Two things I'll add to my comment above:

On the plus side of the Times Dance ledger is the weekly feature Speaking in Dance, consisting of Instagram clips of a fairly wide variety of contemporary dance choreography curated by Gia Kourlas. It's something we wouldn't have had in the gray old days. One of the most intriguing of the recent postings was a compilation of semaphoring Nijinsky moves from Netta Yerushalmy's Paramodernities, also a clip of Pam Tanowitz's pickup company tapping in "rounds." 

https://www.nytimes.com/column/speakingindance

And sadly Douglas Crimp, whom I mentioned as one of the art world-dance world crossover critics, just died. ...

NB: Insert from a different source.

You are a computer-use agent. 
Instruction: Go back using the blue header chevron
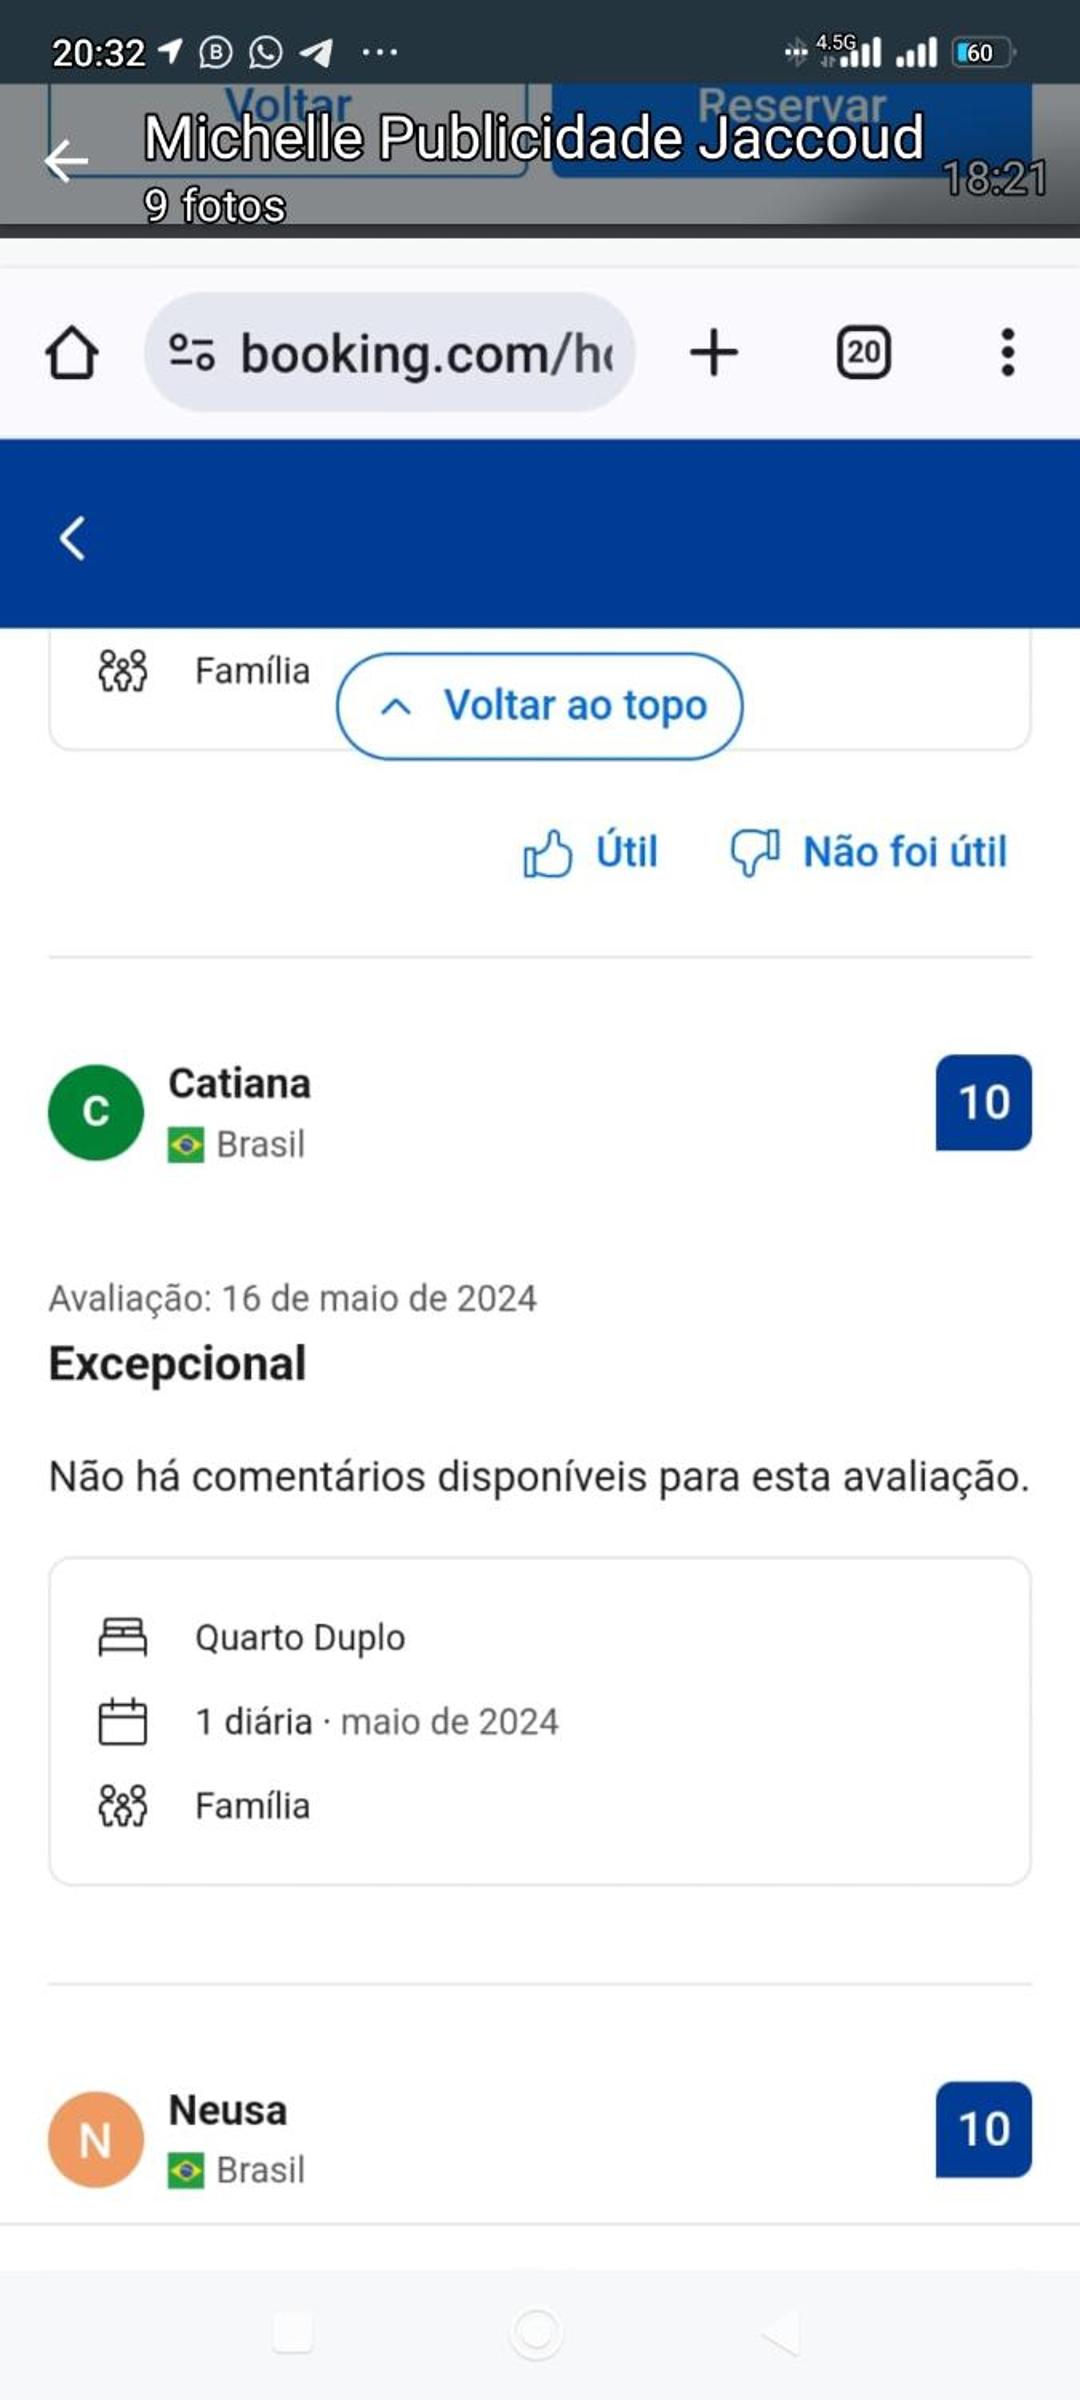pos(72,538)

Crimp's dance writings will be published by Dancing Foxes:

http://www.artnews.com/2019/07/05/douglas-crimp-dead/

I agree heartily with you about the Speaking in Dance feature, and other mixed-media projects that we see in online publications these days.   Whatever I think about the more dithery aspects of Facebook and its friends, we see, hear, and read so much more about the ins and outs of professional life now than we ever did in the past.  My biggest frustration, though, is what we are able to do with that experience.  With outlets closing right, left, and center, there just aren't enough places for long-form, thoughtful criticism and analysis.  In the recent past, the NYT and a few other newspapers had the space and resources to give writers the time to do that kind of thinking-in-print in outlets that the majority of us had access to.  Think about Deborah Jowitt's long tenure at the Village Voice -- her work is an overview of 40 years of dance history, and 40 years of thoughtful consideration of its development.  That's no longer happening in most journalism now. 

(the fact that the specialty publications, like Ballet Review, are also fading away, just adds to the frustration)

But many thanks for the good news about an anthology of Crimp's dance writing -- I'll look forward to seeing it!